● TASK TO COMPLETE:
Each line of the listing below, from the very first to the one that contains "Task: Click the Save & Close button", is to be retyped exactly as it stands.

● DATASET EXCERPTS:
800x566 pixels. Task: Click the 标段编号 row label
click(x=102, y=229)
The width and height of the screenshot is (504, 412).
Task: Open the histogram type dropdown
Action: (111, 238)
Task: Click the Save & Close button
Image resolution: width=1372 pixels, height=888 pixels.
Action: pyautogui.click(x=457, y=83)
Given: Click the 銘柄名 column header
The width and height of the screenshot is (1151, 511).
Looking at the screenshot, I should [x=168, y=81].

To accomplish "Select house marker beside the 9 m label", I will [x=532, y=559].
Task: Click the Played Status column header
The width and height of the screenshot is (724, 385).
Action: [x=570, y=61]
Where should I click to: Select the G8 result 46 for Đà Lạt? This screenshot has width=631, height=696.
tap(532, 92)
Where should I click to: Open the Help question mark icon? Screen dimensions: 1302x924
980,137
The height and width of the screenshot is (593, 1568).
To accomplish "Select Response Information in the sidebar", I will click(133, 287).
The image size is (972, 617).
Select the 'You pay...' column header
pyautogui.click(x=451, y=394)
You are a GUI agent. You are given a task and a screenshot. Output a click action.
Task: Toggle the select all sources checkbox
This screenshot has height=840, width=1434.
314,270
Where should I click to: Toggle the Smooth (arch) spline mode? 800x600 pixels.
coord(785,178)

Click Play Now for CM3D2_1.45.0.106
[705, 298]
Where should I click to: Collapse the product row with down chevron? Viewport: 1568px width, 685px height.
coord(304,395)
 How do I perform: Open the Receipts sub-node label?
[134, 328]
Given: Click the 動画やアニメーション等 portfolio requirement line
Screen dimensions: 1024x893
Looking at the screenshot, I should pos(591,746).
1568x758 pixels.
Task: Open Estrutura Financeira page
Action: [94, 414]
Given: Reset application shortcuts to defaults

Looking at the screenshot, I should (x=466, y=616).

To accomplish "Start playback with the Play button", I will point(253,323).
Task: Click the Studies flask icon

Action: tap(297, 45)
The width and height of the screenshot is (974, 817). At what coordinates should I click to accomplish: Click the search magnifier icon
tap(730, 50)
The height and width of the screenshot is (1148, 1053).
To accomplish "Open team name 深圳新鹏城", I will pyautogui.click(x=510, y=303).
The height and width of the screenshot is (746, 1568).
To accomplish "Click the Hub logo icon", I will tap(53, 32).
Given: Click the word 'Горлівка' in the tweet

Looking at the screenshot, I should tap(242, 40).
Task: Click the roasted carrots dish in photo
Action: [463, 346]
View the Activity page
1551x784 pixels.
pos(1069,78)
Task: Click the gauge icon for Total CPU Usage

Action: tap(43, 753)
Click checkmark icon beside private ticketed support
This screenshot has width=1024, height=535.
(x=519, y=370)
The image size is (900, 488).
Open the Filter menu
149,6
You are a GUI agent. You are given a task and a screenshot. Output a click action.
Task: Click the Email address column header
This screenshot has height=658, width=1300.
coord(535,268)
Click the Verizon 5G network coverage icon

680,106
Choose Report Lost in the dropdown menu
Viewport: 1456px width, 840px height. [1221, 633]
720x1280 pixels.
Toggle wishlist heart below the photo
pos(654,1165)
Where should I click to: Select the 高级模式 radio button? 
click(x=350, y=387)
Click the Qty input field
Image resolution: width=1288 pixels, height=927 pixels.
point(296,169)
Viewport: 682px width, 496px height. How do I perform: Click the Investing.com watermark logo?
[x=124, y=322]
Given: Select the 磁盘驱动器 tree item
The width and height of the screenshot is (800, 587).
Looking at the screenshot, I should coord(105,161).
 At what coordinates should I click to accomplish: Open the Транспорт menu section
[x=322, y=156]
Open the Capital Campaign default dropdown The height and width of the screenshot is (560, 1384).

● EXERCISE SOLUTION:
800x566 pixels. Task: Click the 标段编号 row label
click(x=102, y=229)
The width and height of the screenshot is (504, 412).
Task: Open the histogram type dropdown
Action: (111, 238)
Task: Click the Save & Close button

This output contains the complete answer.